--- Extracted text Enclosed Below ---

In short, Avenatti and Swetnick had nothing beyond an incendiary accusation. Nevertheless, some Democrats embraced the story to push the notion that there was an accumulating weight of sexual misconduct accusations against Kavanaugh.

“We already have three credible reports of sexual misconduct by Judge Kavanaugh,” said Sen. Mazie Hirono, referring to Ford, Ramirez, and Swetnick. Pressing for an FBI investigation, Hirono said it “certainly should cover the three credible reports that have come forward.”

Dr. Christine Blasey Ford And Supreme Court Nominee Brett Kavanaugh Testify To Senate Judiciary Committee

Sen. Mazie Hirono.  Sept. 26, 2018 – Source: Getty Images

“We now have three credible accusers of sexual assault,” said Democratic Sen. Kirsten Gillibrand.

Sen. Dianne Feinstein, the top Democrat on the Senate Judiciary Committee, issued a press release headlined: “Senate Democrats: FBI Must Investigate All Three Credible Allegations of Sexual Assault Against Judge Brett Kavanaugh.” Other Democrats on the committee sent out the same release.

The talking point got some pickup in the press. ABC News asked President Trump: “Mr. President, there are now three women accusing Judge Kavanaugh of sexual misconduct. Are you saying that all three of these women are liars?”

Democrats had their pattern. They demanded Trump order the FBI to interview people who might have knowledge about all three accusations.

But at the same time, there were doubts. Some Kavanaugh opponents were hesitant to embrace Swetnick’s allegation; it seemed too much, even for Resistance-minded Kavanaugh opponents. And then, right before the vote, Mayer and Farrow published an update to the Ramirez story in which they convinced their previously anonymous source who had heard of the alleged incident to speak on the record. That source, a college professor named Kenneth Appold, said that he had tried to contact the other student who told him about the incident.

“[Appold] said that he had not been able to get any response from that person, despite multiple attempts to do so,” Mayer and Farrow reported. “The New Yorker reached the classmate, but he said he had no memory of the incident.”

And that was that.

The FBI interviewed four people about the Ramirez allegation: Ramirez herself, two alleged witnesses named by Ramirez, and a friend of Ramirez’s from college. (A third alleged eyewitness refused to talk.)

As for Swetnick, the FBI interviewed Mark Judge, who also figured in other allegations, but did not interview Swetnick herself.

The much-demanded investigation apparently added little or nothing to what was already known about the Ramirez and Swetnick stories. And that meant the Kavanaugh matter was back to square one, Christine Blasey Ford. In that case, FBI interviews with six people associated with the allegation also apparently produced no more supporting evidence than was known before.

--- End of Enclosed Extracted text ---

- Task list -
(1) According to the passage on the Kavanaugh allegations, how many people did the FBI interview about the Ramirez allegation?
(2) Return the stretch of the passage on the Kavanaugh allegations that begins at the words "Sen. Mazie Hirono.  Sept." and stops after "all three accusations.", copying it word for word.

--- Provided material Enclosed Below ---

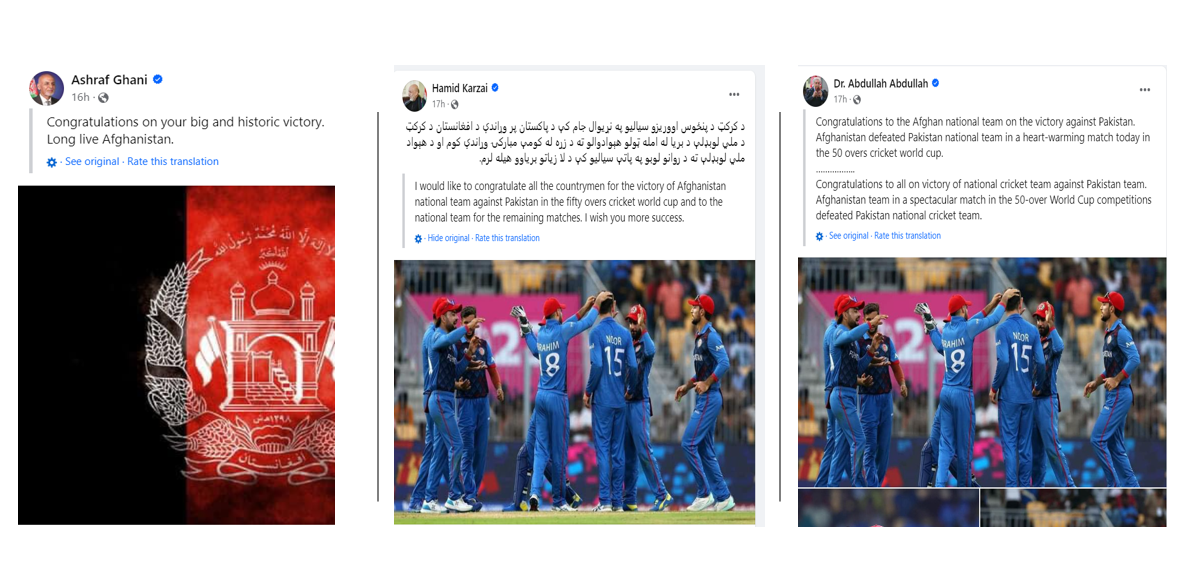Rate this translation on Ashraf Ghani post
Screen dimensions: 1194x576
click(x=173, y=162)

--- End of Enclosed Provided material ---

- Answers below -
(1) Four: Ramirez, two alleged witnesses she named, and a college friend of hers.

(2)
Sen. Mazie Hirono.  Sept. 26, 2018 – Source: Getty Images

“We now have three credible accusers of sexual assault,” said Democratic Sen. Kirsten Gillibrand.

Sen. Dianne Feinstein, the top Democrat on the Senate Judiciary Committee, issued a press release headlined: “Senate Democrats: FBI Must Investigate All Three Credible Allegations of Sexual Assault Against Judge Brett Kavanaugh.” Other Democrats on the committee sent out the same release.

The talking point got some pickup in the press. ABC News asked President Trump: “Mr. President, there are now three women accusing Judge Kavanaugh of sexual misconduct. Are you saying that all three of these women are liars?”

Democrats had their pattern. They demanded Trump order the FBI to interview people who might have knowledge about all three accusations.